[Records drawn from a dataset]
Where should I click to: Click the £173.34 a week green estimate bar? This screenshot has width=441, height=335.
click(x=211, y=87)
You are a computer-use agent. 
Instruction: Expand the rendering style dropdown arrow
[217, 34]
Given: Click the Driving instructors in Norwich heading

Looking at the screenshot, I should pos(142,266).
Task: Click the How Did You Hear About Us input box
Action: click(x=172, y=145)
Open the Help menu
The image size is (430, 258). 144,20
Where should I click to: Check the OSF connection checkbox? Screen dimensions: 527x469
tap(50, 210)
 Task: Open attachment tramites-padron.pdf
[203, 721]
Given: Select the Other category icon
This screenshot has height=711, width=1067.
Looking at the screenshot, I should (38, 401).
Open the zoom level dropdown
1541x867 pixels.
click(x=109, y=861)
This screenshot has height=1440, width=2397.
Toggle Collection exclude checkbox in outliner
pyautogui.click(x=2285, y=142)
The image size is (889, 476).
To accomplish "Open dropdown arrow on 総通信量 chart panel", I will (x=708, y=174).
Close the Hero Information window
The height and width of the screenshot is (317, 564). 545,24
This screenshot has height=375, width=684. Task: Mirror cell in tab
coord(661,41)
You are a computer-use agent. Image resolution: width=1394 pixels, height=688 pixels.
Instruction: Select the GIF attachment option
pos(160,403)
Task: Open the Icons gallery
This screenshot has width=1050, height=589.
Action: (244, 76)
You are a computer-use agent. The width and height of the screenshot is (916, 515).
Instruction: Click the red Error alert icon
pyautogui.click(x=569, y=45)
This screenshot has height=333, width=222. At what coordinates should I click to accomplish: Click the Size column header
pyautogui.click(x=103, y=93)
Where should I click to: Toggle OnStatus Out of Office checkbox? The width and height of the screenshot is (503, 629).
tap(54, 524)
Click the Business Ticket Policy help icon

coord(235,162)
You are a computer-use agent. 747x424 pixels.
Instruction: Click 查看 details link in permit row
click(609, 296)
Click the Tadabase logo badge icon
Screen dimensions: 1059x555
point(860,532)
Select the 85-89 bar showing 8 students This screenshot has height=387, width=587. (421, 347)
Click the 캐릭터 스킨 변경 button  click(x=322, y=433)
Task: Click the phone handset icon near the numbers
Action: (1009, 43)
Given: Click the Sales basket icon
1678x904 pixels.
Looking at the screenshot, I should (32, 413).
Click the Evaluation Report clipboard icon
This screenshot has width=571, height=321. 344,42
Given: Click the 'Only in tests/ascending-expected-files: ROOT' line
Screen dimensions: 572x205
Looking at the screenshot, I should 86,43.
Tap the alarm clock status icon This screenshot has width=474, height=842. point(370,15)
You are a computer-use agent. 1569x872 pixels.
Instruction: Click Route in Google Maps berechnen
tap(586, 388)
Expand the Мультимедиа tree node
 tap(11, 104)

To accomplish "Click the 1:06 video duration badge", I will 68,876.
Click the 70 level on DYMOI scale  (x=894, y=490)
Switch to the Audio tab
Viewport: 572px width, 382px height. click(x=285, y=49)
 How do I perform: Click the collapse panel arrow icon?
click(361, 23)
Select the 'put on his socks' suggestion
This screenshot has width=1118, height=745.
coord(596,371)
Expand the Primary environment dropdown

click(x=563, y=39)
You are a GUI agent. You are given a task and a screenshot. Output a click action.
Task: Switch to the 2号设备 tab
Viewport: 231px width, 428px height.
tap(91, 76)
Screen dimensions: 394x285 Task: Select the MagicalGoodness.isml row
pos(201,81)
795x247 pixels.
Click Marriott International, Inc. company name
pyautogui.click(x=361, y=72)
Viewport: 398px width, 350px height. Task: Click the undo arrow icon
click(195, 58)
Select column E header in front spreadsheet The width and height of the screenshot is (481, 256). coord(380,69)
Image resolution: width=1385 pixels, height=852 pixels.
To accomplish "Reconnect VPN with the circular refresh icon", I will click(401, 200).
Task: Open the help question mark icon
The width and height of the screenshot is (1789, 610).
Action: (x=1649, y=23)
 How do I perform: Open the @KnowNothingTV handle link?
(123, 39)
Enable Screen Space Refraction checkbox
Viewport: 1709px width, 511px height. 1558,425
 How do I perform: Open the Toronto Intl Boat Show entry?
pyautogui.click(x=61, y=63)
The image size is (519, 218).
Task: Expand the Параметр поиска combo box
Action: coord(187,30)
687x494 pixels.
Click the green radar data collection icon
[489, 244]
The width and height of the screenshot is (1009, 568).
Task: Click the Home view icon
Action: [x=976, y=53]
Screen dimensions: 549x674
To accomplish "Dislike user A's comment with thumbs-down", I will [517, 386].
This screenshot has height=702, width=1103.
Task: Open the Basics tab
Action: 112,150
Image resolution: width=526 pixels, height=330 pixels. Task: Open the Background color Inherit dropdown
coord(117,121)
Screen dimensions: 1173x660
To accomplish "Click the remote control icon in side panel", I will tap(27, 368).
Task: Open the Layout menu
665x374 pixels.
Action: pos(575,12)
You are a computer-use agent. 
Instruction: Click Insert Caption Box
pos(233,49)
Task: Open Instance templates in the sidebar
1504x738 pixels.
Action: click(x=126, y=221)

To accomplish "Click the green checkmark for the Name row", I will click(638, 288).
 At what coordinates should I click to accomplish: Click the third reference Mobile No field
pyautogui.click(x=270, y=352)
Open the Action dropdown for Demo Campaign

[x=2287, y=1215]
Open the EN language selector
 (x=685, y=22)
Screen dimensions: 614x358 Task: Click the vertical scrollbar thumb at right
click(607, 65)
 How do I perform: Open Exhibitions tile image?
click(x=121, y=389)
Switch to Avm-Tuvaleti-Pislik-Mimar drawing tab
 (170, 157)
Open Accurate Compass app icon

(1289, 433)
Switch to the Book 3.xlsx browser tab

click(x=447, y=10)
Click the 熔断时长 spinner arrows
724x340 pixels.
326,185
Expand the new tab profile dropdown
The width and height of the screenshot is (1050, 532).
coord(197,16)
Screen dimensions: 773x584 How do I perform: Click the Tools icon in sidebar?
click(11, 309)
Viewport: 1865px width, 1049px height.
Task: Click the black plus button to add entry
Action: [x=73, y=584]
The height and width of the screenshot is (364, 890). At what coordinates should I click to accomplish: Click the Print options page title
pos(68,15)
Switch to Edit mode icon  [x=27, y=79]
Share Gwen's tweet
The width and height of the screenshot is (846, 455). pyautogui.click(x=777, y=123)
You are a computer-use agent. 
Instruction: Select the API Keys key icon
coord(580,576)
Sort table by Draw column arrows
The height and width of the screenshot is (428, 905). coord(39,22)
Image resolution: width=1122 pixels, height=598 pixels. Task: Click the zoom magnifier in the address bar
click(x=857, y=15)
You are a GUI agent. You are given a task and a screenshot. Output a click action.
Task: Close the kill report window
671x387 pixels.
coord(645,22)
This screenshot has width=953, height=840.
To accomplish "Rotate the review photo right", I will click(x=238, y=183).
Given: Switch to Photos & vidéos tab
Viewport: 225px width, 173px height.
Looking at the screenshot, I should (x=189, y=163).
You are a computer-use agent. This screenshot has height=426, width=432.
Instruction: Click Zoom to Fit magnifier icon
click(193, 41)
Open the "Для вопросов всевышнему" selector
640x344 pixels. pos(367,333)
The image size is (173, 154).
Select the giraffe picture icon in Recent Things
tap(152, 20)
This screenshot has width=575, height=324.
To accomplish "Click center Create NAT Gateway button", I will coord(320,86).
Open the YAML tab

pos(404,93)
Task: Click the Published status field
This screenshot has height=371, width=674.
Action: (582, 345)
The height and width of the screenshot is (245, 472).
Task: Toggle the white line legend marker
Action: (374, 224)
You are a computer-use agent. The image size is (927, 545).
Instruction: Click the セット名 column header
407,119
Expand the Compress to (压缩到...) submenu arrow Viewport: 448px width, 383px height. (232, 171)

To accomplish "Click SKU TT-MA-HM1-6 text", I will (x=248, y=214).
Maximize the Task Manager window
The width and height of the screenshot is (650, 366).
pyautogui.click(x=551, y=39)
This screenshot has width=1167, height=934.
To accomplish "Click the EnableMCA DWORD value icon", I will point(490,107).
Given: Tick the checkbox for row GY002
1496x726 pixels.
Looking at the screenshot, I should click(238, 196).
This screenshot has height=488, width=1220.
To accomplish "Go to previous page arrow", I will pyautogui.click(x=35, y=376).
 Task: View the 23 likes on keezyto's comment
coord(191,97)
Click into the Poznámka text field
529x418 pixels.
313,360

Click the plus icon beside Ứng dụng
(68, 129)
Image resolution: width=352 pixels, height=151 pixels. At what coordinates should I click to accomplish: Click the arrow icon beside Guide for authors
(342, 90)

→ Exercise brief
Please reproduce word for word the lines from the first one through the line containing "tap(50, 210)", with both ends included.

→ Solved exercise
Where should I click to: Click the £173.34 a week green estimate bar? This screenshot has width=441, height=335.
click(x=211, y=87)
You are a computer-use agent. 
Instruction: Expand the rendering style dropdown arrow
[217, 34]
Given: Click the Driving instructors in Norwich heading

Looking at the screenshot, I should pos(142,266).
Task: Click the How Did You Hear About Us input box
Action: click(x=172, y=145)
Open the Help menu
The image size is (430, 258). 144,20
Where should I click to: Check the OSF connection checkbox? Screen dimensions: 527x469
tap(50, 210)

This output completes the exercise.